Woerle: Wir dürfen auf ein Rekordjahr zurückblicken - das erfolgreichste Jahr aller Zeiten. Wir verzeichneten ein Plus von 6,2 Prozent im Vergleich zu 2014. Die Rekordzahlen zeigen, dass wir mit unserem Bildungsangebot auf dem richtigen Weg sind: Den Salzburgern steht ein hochwertiges Aus- und Weiterbildungsangebot mit hohem Praxisbezug zur Verfügung und auch die Wirtschaft profitiert von gut ausgebildeten Fachkräften.

Darüber hinaus stehen alle Salzburger Weiterbildungseinrichtungen vor neuen Herausforderungen und Möglichkeiten.

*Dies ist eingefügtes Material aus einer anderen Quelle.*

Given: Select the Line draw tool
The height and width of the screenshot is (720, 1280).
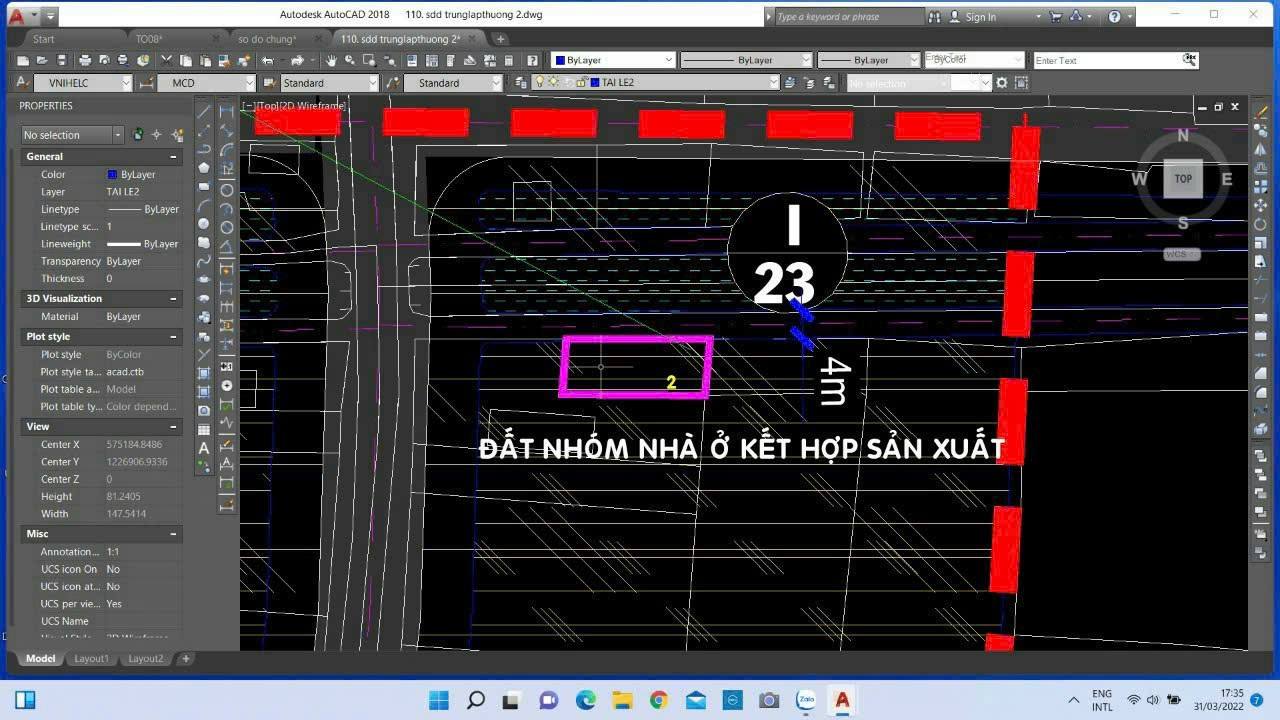Looking at the screenshot, I should 204,112.
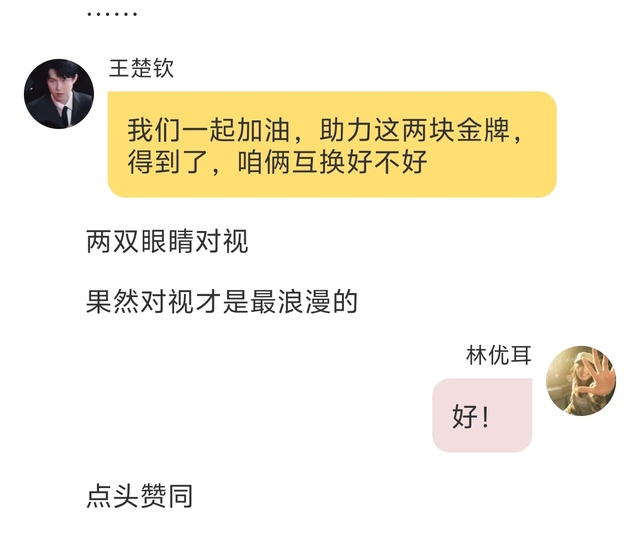Click the ellipsis dots at the top
The width and height of the screenshot is (640, 548).
(x=112, y=14)
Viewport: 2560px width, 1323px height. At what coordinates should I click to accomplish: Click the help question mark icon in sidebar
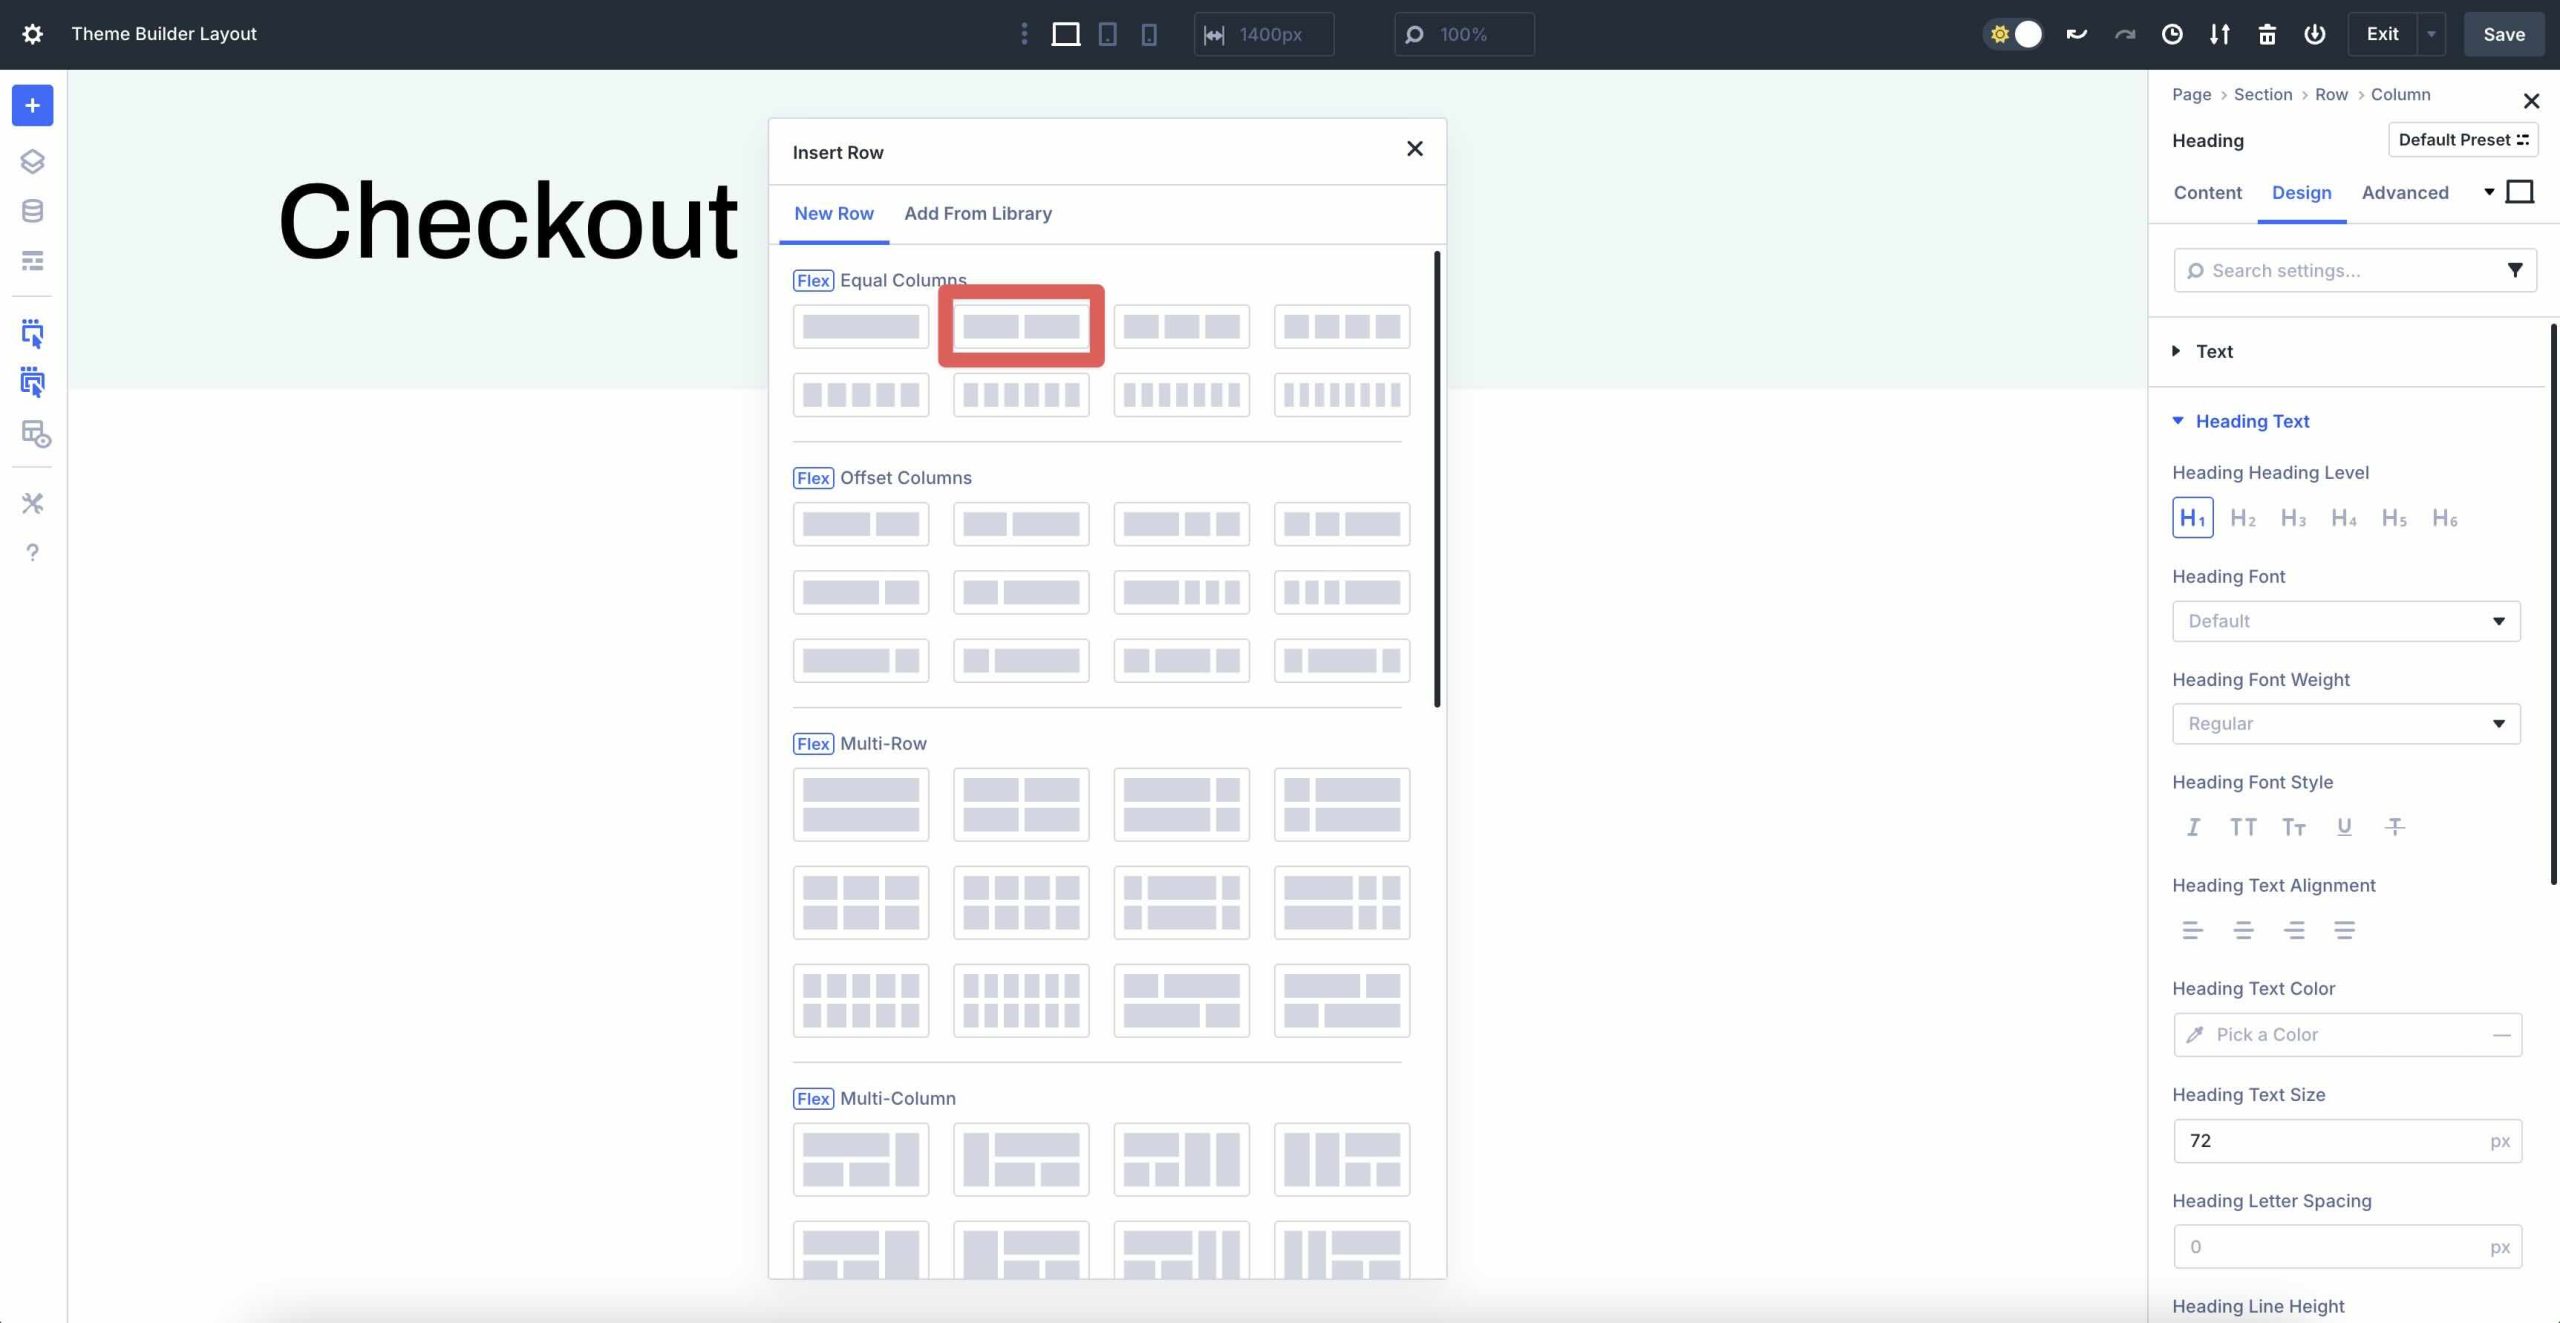coord(33,552)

Am BFI stabilisiert sich derzeit die Lage - 2015 machte den Anfang, 2016 ist die Perspektive ebenfalls gut, sagt Direktor Werner Pichler: Eine Kombination aus "interner Restrukturierung, ,weichen' Personalmaßnahmen und Umsatzabsicherung" führe zum Erfolg.

Günter Kotrba von der VHS beschäftigt vor allem die Flüchtlingsthematik. "Die VHS organisiert in allen Asylquartieren die Deutschkurse." Der Bedarf werde 2016 weiter steigen und daher eine "Megaherausforderung für die VHS" bleiben. Die neu eingeführte "Wissenscard" (eine Karte für zwölf Vorträge) werde außerdem gut angenommen und führe zu einer Steigerung im Bereich Allgemeinbildung.

Am WIFI stehen die Zeichen schon seit Längerem auf Umbau: Nach einer Rundumerneuerung des Bauteils A werden nun die Werkstätten im Bauteil B sukzessive modernisiert und technisch auf den neuesten Stand gebracht. "Insgesamt stehen unseren Kursteilnehmern 11.000 Quadratmeter Schulungsflächen zur Verfügung", freut sich Renate Woerle.